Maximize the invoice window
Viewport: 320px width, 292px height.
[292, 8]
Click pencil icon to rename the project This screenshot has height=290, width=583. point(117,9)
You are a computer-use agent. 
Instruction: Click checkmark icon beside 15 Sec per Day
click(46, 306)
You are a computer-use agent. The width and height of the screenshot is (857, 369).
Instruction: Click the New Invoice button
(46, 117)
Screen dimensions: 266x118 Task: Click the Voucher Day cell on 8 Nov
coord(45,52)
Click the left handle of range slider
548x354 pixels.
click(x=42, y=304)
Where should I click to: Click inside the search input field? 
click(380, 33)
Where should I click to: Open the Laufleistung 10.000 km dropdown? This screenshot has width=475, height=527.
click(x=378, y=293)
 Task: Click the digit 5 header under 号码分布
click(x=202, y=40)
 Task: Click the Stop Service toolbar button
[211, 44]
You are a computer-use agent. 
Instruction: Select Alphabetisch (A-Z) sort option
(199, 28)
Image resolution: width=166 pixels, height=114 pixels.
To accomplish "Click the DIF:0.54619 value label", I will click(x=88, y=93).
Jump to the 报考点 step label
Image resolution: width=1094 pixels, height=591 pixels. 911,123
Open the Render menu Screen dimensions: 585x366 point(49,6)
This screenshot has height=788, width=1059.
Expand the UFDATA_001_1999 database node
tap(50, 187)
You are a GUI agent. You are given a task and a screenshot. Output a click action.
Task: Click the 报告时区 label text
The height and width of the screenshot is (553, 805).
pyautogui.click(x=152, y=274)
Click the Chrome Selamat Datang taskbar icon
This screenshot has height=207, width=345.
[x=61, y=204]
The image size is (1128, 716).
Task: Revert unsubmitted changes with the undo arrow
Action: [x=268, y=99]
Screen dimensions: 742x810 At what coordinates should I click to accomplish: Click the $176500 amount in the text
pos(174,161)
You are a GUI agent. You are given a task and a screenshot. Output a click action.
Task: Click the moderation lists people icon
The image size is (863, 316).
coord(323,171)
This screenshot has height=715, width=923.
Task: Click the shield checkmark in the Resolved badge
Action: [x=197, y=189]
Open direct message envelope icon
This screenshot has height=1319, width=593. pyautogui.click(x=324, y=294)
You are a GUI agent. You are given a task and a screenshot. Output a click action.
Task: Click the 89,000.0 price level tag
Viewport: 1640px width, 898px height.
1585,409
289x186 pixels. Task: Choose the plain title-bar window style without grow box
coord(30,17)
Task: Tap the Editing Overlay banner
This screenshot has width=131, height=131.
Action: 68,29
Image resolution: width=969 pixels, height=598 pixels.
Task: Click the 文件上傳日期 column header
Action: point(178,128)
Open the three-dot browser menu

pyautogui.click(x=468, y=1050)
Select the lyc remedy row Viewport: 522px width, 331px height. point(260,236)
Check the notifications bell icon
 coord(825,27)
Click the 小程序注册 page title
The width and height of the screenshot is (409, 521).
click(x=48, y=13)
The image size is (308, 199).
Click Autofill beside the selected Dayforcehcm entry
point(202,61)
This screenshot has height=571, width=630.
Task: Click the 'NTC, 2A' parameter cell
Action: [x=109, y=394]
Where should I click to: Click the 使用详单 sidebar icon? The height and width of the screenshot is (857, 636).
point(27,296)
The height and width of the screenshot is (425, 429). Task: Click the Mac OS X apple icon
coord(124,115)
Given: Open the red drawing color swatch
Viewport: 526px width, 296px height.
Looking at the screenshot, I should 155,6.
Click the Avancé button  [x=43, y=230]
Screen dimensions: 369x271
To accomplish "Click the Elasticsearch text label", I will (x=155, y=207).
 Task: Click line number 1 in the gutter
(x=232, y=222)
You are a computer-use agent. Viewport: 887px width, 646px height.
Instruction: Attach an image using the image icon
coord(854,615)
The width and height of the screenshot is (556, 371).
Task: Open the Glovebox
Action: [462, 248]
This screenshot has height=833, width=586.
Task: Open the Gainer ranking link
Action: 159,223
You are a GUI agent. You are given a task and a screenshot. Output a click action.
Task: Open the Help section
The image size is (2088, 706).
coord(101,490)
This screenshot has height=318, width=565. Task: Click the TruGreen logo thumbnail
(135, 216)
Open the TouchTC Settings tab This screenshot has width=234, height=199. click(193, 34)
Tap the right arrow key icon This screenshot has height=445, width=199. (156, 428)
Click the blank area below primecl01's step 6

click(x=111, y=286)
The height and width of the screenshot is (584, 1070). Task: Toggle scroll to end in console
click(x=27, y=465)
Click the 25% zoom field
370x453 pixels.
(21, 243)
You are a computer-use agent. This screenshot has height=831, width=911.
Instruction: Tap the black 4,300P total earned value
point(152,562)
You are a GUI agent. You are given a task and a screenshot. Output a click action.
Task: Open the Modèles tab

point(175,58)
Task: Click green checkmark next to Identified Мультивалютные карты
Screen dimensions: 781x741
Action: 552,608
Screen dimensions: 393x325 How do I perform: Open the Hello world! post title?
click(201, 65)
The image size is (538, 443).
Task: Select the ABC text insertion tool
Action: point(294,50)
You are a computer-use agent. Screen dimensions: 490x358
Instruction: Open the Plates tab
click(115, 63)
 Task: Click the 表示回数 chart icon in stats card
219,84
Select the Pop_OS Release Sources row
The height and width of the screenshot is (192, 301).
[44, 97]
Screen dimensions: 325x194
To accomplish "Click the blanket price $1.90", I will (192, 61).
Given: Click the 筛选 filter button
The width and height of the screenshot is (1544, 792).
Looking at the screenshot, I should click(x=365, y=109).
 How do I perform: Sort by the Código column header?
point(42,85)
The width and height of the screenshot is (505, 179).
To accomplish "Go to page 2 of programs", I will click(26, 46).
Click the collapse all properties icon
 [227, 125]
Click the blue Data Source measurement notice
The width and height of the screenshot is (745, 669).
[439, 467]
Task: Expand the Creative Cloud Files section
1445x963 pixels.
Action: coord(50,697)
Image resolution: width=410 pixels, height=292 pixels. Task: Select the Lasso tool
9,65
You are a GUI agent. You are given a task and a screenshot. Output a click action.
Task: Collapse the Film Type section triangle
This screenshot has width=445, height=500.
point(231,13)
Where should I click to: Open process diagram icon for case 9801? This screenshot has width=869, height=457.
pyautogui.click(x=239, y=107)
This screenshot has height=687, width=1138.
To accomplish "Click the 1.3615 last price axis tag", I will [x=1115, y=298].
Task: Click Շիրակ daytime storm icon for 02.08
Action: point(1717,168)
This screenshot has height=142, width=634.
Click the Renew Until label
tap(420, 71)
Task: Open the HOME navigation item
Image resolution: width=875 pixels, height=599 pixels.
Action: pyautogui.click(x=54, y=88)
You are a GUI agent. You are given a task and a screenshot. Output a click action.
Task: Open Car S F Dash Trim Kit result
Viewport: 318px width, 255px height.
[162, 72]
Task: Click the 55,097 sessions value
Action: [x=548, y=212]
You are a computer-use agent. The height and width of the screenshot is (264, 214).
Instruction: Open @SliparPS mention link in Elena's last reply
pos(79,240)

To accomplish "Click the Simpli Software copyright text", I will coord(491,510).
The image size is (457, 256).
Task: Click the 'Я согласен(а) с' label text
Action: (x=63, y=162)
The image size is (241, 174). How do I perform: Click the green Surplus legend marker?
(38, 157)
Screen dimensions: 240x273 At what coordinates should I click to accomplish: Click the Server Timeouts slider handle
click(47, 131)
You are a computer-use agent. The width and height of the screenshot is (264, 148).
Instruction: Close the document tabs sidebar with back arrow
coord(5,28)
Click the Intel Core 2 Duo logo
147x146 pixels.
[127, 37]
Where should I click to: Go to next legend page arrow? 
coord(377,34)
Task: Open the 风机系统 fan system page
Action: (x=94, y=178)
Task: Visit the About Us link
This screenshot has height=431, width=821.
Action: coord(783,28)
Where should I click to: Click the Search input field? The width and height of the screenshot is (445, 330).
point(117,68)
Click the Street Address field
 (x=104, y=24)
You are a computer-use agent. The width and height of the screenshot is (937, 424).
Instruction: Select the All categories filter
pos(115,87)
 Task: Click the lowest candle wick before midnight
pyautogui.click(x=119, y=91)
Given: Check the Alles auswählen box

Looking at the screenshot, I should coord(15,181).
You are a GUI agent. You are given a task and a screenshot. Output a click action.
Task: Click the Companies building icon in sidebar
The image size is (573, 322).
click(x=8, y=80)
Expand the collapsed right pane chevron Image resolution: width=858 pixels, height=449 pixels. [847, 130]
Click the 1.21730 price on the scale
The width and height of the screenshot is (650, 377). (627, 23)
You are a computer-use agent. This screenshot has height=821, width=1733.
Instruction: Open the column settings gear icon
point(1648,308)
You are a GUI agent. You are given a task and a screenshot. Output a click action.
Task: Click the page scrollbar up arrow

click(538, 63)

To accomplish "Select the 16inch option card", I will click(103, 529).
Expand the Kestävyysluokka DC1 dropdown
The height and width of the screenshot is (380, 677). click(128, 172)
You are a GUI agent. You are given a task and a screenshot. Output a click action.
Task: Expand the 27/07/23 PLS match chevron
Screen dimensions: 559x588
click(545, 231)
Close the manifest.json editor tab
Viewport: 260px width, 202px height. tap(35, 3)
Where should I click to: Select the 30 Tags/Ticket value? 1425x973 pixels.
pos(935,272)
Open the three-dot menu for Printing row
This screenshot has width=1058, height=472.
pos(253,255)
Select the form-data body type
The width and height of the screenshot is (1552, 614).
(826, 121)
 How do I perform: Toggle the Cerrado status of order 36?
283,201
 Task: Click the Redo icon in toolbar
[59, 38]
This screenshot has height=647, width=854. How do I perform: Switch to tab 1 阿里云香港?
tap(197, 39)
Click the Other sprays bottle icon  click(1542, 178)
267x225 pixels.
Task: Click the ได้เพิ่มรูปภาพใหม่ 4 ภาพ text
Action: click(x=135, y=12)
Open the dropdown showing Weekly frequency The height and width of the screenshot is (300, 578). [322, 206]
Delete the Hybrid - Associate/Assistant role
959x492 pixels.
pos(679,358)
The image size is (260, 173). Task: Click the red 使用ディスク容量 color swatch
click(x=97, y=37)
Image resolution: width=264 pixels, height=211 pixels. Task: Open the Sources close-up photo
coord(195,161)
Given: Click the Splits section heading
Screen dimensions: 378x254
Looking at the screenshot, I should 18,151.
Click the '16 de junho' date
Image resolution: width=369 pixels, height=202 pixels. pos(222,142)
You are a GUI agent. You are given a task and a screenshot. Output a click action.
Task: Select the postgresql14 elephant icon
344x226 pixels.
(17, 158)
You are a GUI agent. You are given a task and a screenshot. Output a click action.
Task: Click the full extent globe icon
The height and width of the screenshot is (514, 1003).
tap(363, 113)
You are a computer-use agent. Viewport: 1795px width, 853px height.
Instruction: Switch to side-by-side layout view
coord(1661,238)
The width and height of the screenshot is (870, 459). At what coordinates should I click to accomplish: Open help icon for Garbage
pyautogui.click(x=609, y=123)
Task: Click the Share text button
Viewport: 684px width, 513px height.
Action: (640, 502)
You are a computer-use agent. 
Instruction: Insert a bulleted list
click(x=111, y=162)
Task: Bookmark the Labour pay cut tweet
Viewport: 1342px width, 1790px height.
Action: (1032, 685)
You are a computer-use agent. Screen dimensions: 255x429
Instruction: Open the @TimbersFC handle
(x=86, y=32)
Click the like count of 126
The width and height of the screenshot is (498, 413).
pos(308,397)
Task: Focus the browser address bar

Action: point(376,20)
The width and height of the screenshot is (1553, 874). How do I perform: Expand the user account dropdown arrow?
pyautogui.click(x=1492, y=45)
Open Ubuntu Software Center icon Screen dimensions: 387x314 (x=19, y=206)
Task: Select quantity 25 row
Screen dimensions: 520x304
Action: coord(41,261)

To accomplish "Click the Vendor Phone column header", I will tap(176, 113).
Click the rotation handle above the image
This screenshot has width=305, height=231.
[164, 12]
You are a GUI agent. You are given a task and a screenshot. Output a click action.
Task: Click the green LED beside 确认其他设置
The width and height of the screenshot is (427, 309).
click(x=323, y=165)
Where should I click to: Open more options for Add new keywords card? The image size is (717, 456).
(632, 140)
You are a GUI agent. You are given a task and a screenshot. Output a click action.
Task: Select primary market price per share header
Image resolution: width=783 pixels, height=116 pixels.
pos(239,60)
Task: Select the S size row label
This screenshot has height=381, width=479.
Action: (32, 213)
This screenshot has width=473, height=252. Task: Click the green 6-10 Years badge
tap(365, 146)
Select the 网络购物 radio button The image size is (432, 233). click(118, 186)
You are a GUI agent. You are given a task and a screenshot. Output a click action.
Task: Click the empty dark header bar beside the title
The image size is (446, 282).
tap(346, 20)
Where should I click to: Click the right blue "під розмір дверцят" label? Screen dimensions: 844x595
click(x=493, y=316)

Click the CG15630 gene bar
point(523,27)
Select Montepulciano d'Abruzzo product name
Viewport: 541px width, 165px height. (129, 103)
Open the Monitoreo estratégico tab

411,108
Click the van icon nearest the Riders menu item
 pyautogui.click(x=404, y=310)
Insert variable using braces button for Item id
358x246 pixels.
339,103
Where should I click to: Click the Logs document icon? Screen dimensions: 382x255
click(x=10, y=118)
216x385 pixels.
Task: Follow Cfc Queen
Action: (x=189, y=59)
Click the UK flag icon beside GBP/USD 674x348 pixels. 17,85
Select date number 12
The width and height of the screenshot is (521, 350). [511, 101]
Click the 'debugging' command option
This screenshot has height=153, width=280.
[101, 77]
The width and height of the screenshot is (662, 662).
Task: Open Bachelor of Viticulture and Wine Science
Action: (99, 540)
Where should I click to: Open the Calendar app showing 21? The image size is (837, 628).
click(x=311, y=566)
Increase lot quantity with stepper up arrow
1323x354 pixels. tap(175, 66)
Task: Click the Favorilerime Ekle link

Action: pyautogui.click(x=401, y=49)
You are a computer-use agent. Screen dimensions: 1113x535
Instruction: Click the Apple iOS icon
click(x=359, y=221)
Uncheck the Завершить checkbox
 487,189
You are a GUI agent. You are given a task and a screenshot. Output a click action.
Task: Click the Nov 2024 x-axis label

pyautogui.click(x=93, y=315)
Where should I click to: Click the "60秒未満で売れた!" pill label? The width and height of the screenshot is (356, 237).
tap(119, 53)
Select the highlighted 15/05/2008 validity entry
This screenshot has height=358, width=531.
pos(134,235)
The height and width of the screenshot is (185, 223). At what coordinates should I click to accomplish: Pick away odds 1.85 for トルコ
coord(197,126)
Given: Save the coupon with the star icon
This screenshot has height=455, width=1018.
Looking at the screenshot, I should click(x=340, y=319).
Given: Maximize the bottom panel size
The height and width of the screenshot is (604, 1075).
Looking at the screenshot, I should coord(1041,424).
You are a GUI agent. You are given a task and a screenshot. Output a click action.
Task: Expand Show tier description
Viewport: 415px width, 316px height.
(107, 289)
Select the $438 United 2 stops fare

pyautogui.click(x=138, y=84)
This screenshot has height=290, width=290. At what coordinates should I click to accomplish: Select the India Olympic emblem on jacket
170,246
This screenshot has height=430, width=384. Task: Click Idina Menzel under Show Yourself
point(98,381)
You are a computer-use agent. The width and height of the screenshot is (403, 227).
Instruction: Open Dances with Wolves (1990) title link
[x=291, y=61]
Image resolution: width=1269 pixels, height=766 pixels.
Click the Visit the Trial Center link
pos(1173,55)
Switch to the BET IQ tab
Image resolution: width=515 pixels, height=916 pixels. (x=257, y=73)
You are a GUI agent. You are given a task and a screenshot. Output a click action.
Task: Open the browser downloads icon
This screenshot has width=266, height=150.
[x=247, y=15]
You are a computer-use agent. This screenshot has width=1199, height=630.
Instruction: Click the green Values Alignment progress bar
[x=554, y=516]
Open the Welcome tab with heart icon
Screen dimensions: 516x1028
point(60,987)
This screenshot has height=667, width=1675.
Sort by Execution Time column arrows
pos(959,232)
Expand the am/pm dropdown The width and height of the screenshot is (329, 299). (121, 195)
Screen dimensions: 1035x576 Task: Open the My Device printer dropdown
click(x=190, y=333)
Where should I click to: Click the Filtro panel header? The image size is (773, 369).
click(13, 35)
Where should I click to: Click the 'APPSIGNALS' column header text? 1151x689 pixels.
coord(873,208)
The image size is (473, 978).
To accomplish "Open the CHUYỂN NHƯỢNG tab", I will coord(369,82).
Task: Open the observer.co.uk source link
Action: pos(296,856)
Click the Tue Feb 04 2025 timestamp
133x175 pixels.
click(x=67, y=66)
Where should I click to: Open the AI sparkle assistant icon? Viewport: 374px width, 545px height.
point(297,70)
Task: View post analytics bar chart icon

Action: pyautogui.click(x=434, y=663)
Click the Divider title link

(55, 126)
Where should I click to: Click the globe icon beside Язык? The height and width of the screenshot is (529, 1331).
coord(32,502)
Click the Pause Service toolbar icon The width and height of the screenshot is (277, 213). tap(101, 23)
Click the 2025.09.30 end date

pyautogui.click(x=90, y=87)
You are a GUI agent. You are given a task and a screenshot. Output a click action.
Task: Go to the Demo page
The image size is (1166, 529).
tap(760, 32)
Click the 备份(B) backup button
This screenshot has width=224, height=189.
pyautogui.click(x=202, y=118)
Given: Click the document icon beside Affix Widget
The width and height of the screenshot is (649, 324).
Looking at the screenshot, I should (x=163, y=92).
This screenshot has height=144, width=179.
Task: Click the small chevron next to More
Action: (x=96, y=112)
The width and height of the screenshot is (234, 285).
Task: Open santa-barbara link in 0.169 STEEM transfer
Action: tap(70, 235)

- _What to work on_
Across all the entries, count the lines that contain the string "section", and give that number without anything else.

- _Result for this exercise_
4